Kuwait-based KIB Takaful has shown a profitable financial performance, as evidenced by a three-year average net income return on equity of 8%, and mainly driven by good underwriting returns, says Fitch Ratings.

Underwriting profitability improved in 2024-2025 when KIB Takaful decided to drastically reduce its motor book. As a result, the combined ratio improved to 58% in 2025 from 113% in 2023.

Fitch has assigned KIB Takaful Insurance Co an Insurer Financial Strength (IFS) Rating of 'A' with a ‘Stable’ outlook.

KIB Takaful's rating benefits from a five-notch uplift from its standalone credit quality of 'bb+' due to its linkages with its majority-owner Kuwait International Bank. KIB Takaful's standalone credit quality reflects its strong capitalisation and financial performance, which offset the limited operating scale.

Apart from profitability, other factors driving KIB’s credit ratings include:

Ownership Credit-Positive: KIB Takaful's rating is aligned with KIB's Long-Term IDR, reflecting the extremely high likelihood of support from KIB. This view is supported by the bank's strong ability to provide support, the high integration of KIB Takaful's operation within the group, regulation likely to favour support of the subsidiary by the parent bank and the shared branding. This results in a five-notch uplift from its standalone credit quality of 'bb+'.

Fitch deems KIB Takaful an integral part of KIB in supporting the bank's development targets. It has strong synergies with the parent through its offer of a wide range of takaful insurance products to the banking franchise base.

Limited Operating Scale: Group Reliance: KIB Takaful is a small Kuwait-based takaful insurance company writing KWD5.2m of gross written premiums (2024: KWD:5.5m), with medical and life accounting for 75% of its insurance portfolio in 2025. Group-serviced business accounted for 70% of its insurance book based on the premiums written in 2025 and mainly represents medical insurance and credit and group life products.

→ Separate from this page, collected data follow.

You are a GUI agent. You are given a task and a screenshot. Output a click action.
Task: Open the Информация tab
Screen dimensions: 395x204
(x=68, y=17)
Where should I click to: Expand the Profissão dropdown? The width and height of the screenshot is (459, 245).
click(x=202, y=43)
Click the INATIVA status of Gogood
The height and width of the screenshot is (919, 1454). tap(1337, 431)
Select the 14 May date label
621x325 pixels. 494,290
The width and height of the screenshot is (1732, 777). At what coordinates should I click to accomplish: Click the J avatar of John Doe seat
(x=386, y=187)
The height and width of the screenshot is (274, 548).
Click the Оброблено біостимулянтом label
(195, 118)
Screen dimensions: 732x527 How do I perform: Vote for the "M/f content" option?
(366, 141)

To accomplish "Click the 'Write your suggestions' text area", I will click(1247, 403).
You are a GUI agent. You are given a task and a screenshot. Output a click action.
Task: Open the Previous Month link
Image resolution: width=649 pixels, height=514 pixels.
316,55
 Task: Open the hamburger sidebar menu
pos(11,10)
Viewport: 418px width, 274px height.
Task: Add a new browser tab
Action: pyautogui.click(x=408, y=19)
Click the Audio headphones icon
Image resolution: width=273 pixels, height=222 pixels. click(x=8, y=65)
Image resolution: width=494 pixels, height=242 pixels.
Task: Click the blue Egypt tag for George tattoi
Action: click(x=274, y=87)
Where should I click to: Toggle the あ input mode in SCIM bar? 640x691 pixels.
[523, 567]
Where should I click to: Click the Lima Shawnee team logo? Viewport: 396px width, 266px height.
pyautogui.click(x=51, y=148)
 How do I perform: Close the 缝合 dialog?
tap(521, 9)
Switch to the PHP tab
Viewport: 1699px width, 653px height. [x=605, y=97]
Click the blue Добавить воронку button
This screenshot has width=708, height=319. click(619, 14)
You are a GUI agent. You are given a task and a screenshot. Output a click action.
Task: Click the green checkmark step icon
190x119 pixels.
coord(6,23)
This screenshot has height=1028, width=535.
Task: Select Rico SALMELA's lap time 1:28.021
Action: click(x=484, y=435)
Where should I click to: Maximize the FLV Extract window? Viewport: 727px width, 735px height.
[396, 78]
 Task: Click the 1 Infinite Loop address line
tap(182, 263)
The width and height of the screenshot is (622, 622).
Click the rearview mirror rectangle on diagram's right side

Strong Capital Position: Based on Fitch's Prism score at end-2025, capitalisation was 'Extremely Strong'. The company maintains a large equity base relative to its written premium volumes, as reflected in a net insurance revenue to capital ratio of 0.2 at end-2025. KIB Takaful's solvency ratio was 147% at end-2025 based on its local regulatory requirements.

Exposure to Investment Property: KIB Takaful's investment risk, as measured by Fitch-calculated risky-asset ratio (RAR) of 83% at end-2025 (end-2024: 62%), is high. KIB Takaful is exposed to investments in real property as well as equity investments, which Fitch includes in its calculation of the RAR. Fitch expects investment risk to remain high.

Adequate Reinsurance Protection: KIB Takaful makes sizeable use of reinsurance, as reflected in a reinsurance utilisation ratio of 52% in 2025. The company's reinsurance programme incorporates a combination of quota-share and excess-of-loss treaties that cover the key lines of business. The credit quality of the reinsurance panel is good, with the majority local reinsurers, mainly from the Middle East and Africa region.